A feature map is the output of a convolutional layer that highlights specific features in the input data. Each feature map contains a set of values that represent the presence or absence of a specific feature in the input. The purpose of the feature map is to extract high-level features from the input data that are relevant to the task at hand. Attention mechanisms are used to selectively focus on certain parts of the input data that are most relevant to the task at hand. An attention layer can be added between two convolutional blocks to learn feature weights based on the input data. Deconvolution or transposed convolution layers can be used to up-sample the feature maps and increase their spatial resolution.
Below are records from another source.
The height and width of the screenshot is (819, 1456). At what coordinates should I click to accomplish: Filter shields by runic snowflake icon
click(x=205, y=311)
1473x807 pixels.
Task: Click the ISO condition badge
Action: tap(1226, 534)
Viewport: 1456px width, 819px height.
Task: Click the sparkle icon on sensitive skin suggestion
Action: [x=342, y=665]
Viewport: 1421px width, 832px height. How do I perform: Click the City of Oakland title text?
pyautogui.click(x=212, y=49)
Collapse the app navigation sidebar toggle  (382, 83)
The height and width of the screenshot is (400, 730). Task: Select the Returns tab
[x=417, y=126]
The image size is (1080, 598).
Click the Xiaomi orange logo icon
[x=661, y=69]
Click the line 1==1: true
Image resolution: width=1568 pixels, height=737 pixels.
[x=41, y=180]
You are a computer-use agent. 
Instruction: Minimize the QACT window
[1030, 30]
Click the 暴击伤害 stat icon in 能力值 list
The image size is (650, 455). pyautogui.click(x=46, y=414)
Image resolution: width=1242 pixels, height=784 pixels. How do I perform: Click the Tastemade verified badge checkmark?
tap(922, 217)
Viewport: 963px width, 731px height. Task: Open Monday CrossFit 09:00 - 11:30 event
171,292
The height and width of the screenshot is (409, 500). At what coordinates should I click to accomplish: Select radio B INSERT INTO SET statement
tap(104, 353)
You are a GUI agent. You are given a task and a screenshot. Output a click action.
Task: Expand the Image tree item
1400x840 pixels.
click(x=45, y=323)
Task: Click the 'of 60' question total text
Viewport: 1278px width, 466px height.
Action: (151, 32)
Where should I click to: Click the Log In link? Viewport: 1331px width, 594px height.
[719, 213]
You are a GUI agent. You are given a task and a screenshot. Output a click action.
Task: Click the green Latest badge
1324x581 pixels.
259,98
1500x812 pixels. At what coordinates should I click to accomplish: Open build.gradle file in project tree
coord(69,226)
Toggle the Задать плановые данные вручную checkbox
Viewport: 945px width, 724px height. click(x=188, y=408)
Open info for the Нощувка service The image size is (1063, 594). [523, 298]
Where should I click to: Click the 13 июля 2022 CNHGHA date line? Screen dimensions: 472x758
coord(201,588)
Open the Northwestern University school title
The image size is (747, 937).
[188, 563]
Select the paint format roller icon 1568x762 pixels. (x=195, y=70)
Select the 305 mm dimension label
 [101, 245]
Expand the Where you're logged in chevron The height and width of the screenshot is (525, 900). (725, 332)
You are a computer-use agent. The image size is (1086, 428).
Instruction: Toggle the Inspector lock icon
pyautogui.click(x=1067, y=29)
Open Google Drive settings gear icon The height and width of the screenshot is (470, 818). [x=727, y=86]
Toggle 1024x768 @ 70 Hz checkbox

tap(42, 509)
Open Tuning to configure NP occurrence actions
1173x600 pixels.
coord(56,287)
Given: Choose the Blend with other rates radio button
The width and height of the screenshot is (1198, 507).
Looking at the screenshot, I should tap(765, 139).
A deconvolution layer can be added between two convolutional blocks to recover lost spatial information.

Figure 9 shows train-test accuracy curves of different models used in the experiment to compare. The train and test accuracy curve is a plot of the accuracy of a model on the training and testing datasets over epochs, as the model is trained. Furthermore, by utilizing UAP adversarial noise as part of the adversarial learning approach in the training procedure of EfficientDet for the dataset, the proposed approach demonstrates significant improvements in both training and testing accuracy and loss, also depicted in Figure 9. UAP was utilized in object detection training procedure by adding small perturbations to the input image.

In addition, such noise is imperceptible to time-limited humans [30]. Therefor I provide an example in Figure 10 where the same ground truth image was tested for proposed EfficientDet model before and after UAP attack, along with the predictions from proposed EfficientDet with Adversarial Learning (AL).

Finally, the GradCAM++ tool (introduced in section 4.2.5) is utilized to understand the class-specific features for the proposed EfficientDet model and YOLOv8 shown in Figure 11. It is particularly useful for understanding how the model makes its decision, and which parts of the image are most important for that decision. Visualizing class-specific features using GradCAM++ is important because it can help us understand why a model is making a certain prediction, and whether it is focusing on the correct features. By visualizing the regions of an image that are most relevant for a specific class, we can gain insights into the model's decision-making process and potentially improve its accuracy.